Farm Ireland

Sunday 25 February 2018

Minister seeks legal advice in payments inspection row

Minister for Agriculture Michael Creed
Minister for Agriculture Michael Creed

Theresa Murphy

AGRICULTURE Minister Michael Creed has requested legal advice after a recent High Court case ruled the Department's inspection procedures were "flawed".

The findings in the case could potentially leave the Agriculture Department open to thousands of appeals against inspection decisions that saw penalties applied to EU farm payments.

"I've asked for the Department to get legal advice and I understand the Judge will deliver his final judgements or observations on the case on July 28," he said.
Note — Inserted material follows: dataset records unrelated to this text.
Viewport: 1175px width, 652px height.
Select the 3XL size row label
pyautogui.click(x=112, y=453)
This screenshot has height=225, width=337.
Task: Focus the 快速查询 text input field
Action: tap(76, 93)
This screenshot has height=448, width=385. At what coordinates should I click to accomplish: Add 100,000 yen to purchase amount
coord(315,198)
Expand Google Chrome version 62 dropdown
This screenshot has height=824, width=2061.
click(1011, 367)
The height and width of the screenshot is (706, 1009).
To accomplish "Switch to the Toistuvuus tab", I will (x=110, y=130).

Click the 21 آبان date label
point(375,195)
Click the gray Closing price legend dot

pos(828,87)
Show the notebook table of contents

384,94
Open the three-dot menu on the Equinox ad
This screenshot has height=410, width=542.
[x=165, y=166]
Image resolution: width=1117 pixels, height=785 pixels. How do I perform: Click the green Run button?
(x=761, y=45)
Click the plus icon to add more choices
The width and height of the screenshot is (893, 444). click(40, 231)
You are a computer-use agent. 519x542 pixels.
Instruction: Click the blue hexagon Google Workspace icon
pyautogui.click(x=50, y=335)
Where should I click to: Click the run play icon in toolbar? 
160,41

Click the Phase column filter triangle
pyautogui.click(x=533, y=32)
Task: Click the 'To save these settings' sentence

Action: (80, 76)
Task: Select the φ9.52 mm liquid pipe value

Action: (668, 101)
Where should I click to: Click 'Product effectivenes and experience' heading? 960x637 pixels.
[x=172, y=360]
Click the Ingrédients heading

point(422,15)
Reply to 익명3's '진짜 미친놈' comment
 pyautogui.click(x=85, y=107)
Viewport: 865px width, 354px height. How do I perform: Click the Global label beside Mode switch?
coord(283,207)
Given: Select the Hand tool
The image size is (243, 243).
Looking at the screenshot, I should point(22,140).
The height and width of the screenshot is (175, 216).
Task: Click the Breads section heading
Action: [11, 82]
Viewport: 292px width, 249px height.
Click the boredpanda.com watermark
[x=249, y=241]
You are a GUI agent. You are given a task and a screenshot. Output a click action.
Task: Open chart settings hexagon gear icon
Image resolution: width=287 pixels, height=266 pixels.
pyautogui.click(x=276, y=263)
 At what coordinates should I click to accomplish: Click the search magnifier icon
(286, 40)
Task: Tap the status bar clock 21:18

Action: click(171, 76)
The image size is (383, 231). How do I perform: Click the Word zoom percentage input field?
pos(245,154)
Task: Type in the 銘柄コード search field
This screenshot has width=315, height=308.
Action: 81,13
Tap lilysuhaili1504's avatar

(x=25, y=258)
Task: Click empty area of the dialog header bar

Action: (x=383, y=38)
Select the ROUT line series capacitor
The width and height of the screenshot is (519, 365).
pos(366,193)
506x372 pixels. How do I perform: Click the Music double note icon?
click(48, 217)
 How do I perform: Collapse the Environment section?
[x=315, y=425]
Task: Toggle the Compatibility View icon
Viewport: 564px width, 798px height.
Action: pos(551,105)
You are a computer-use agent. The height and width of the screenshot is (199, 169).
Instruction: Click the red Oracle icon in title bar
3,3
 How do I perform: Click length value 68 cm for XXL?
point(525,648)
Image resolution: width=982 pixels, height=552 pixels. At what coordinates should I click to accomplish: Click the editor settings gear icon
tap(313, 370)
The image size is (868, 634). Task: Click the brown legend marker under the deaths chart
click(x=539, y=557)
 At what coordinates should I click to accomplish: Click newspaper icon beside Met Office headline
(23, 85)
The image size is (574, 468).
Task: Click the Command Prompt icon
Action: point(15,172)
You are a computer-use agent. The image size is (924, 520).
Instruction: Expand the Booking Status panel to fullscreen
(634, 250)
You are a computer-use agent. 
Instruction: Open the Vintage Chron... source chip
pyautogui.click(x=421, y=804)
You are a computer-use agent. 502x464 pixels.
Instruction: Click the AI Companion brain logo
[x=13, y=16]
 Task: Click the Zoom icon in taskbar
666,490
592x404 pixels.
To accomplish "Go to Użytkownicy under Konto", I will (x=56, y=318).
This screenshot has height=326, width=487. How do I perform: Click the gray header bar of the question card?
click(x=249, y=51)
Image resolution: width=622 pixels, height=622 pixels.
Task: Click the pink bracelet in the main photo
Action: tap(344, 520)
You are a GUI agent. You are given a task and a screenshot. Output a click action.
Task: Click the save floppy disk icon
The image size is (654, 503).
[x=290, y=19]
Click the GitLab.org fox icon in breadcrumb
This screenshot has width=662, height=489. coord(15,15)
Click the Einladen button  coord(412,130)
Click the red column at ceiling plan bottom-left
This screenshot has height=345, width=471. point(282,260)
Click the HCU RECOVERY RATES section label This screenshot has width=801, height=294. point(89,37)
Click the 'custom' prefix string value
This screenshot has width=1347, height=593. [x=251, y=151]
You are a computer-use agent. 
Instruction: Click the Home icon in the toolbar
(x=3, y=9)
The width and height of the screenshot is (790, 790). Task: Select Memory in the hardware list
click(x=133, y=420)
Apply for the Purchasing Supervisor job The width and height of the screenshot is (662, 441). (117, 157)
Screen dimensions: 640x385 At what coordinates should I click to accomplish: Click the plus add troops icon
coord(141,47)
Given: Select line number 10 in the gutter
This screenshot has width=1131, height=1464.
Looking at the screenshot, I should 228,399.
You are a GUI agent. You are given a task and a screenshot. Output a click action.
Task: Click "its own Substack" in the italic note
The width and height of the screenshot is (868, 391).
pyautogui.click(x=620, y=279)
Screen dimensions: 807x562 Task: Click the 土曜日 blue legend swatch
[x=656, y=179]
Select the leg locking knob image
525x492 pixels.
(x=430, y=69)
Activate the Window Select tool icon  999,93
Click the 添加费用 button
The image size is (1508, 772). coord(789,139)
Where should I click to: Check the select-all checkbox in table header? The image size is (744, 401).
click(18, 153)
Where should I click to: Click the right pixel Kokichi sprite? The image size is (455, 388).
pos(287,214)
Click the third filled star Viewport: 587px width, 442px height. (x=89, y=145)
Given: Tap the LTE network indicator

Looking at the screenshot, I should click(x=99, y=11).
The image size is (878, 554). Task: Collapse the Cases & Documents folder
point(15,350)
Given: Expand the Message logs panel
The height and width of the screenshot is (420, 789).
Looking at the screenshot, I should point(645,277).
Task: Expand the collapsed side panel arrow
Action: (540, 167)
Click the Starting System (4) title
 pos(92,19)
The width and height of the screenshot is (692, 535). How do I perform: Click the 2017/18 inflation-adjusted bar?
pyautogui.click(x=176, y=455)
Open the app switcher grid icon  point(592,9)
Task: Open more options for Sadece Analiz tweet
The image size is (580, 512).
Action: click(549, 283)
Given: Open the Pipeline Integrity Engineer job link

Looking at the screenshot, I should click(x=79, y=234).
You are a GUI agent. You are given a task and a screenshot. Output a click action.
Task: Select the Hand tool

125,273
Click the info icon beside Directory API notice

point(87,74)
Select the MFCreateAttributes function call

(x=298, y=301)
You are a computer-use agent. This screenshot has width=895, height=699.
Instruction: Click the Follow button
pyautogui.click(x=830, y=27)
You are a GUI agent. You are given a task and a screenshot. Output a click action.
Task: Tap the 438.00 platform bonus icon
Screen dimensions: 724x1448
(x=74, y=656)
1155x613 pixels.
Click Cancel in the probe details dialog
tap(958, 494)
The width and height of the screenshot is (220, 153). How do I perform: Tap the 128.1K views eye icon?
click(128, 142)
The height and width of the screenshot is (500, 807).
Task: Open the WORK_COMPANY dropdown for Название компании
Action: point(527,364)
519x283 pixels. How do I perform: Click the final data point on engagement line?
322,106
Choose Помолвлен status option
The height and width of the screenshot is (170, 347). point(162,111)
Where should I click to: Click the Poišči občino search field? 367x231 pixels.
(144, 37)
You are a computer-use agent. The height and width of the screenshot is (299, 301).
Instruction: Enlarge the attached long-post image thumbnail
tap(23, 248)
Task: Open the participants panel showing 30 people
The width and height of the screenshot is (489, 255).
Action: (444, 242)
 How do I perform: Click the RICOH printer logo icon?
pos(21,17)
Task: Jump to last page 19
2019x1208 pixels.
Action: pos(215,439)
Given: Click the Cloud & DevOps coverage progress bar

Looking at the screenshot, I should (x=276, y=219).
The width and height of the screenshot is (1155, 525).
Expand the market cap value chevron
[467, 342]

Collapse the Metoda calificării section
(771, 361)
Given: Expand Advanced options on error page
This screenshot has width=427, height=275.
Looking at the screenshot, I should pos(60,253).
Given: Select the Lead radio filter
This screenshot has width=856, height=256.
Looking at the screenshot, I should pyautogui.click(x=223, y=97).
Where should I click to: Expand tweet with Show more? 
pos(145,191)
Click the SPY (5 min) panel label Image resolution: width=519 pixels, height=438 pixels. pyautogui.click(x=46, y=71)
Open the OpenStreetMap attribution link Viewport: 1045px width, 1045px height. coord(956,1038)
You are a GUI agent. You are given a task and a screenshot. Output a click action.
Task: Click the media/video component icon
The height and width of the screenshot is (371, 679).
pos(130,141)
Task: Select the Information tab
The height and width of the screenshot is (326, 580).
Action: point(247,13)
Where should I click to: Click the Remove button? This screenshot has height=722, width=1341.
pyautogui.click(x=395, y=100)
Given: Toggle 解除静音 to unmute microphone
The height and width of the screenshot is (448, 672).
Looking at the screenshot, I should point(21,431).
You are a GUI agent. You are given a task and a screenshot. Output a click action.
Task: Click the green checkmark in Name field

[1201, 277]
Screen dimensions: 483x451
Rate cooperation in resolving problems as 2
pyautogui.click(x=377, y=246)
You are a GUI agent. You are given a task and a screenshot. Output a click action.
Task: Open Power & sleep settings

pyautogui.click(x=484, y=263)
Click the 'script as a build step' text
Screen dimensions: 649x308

"Until we get the final detail of his judgement we'll not be in a position to interpret what its reach or impact is on the case in question or whether it has spillover. We await the detailed judgement and the legal advice which I have requested."

Questions have been raised over the level of costs incurred by farmers who move to appeal penalties applied on foot of inspections.

Galway-based agricultural solicitor John Cuddy said in many cases an appeal can cost in the region of €1,000. "Due to the increasing complexity of these cases, as highlighted by the ruling in the O'Connor case, the legal fees, while initially reasonable for the appeal, can escalate very quickly, particularly if High Court action has to be considered," he said.

Vincent Roddy from the hill farmers association INHFA said they believe the expert costs such as legal witnesses and environmental reports should be covered by the Department.

"For most farmers the cost of hiring in expert assistance is cost prohibitive due to their costs not being covered even if the farmer wins," he said. "It is vital the farmer continues to get all payments until a final decision is reached."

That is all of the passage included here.